First, we need to install Flux.jl. If you don’t already have Julia installed on your system, you can download it from https://julialang.org/downloads/. Once you have Julia installed, open the Julia REPL (read-eval-print-loop) by running julia in your terminal.
Next, we will install Flux.jl using the Pkg package manager. In the Julia REPL, type the following:
using Pkg
Pkg.add("Flux")
We need to import the following packages.
using Flux
using Flux: onehotbatch, argmax, crossentropy, throttle, @epochs
using Base.Iterators: repeated, partition
using MLDatasets
If you noticed you getting an error saying some packages doesn’t exist, you can install them as:
import Pkg; Pkg.add("Name-of-package") # replace the name-of-package with your package
Next, we need to download and load the CIFAR-10 dataset. The CIFAR-10 dataset consists of 60,000 32x32 color images in 10 classes, with 6,000 images per class. The 10 classes are:
airplane
automobile
bird
cat
deer
dog
frog
horse
ship
truck
We will use the MLDatasets package to do this. This package includes functions to download and load the dataset.

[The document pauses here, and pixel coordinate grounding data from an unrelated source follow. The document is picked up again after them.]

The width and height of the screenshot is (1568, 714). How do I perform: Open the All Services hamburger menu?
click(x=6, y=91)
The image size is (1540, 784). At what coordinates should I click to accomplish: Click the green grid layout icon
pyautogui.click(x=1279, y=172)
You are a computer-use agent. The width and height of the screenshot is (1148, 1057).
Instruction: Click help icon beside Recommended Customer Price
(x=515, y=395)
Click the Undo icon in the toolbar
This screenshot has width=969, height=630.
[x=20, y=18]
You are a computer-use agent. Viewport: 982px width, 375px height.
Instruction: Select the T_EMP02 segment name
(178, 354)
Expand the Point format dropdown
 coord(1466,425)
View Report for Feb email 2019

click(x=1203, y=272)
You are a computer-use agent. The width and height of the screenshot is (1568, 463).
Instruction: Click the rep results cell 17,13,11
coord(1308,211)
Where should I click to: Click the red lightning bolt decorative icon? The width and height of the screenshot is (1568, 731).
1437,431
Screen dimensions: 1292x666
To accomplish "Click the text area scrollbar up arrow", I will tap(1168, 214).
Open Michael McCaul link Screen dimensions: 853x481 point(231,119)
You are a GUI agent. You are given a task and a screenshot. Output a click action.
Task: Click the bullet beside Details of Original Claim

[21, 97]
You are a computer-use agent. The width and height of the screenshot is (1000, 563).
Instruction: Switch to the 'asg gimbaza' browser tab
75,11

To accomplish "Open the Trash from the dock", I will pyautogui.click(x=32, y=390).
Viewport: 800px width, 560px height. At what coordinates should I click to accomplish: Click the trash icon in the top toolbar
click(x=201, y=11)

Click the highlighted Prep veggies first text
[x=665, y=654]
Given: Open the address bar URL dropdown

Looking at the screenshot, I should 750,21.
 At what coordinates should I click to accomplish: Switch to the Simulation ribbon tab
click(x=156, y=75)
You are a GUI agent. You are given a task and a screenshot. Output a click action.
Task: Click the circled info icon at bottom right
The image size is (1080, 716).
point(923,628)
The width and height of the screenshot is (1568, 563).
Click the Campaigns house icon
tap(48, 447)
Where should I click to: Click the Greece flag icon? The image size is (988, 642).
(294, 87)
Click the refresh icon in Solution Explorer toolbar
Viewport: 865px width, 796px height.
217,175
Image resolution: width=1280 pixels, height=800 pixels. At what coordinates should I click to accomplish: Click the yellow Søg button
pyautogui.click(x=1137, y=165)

# load CIFAR-10 training set
trainX, trainY = CIFAR10.traindata()
testX, testY = CIFAR10.testdata()
Note that the very first time you do this, it may take a long time or even ask you
# Do you want to download the dataset from https://www.cs.toronto.edu/~kriz/cifar-10-binary.tar.gz to "C:\Users\Farhad\.julia\datadeps\CIFAR10"?
# [y/n]
You need to type y, then enter.
One good practice is to write a function to load and clean the data:
function get_data(batchsize; dataset = MLDatasets.CIFAR10, idxs = nothing, T= Float32)
"""
idxs=nothing gives the full dataset, otherwise (for testing purposes) only the 1:idxs elements of the train set are given.
dataset is the datasets we will use
"""
ENV["DATADEPS_ALWAYS_ACCEPT"] = "true"
# Loading Dataset
if idxs===nothing
xtrain, ytrain = dataset(Tx=T,:train)[:]
xtest, ytest = dataset(Tx=T,:test)[:]
else
xtrain, ytrain = dataset(Tx=T,:train)[1:idxs]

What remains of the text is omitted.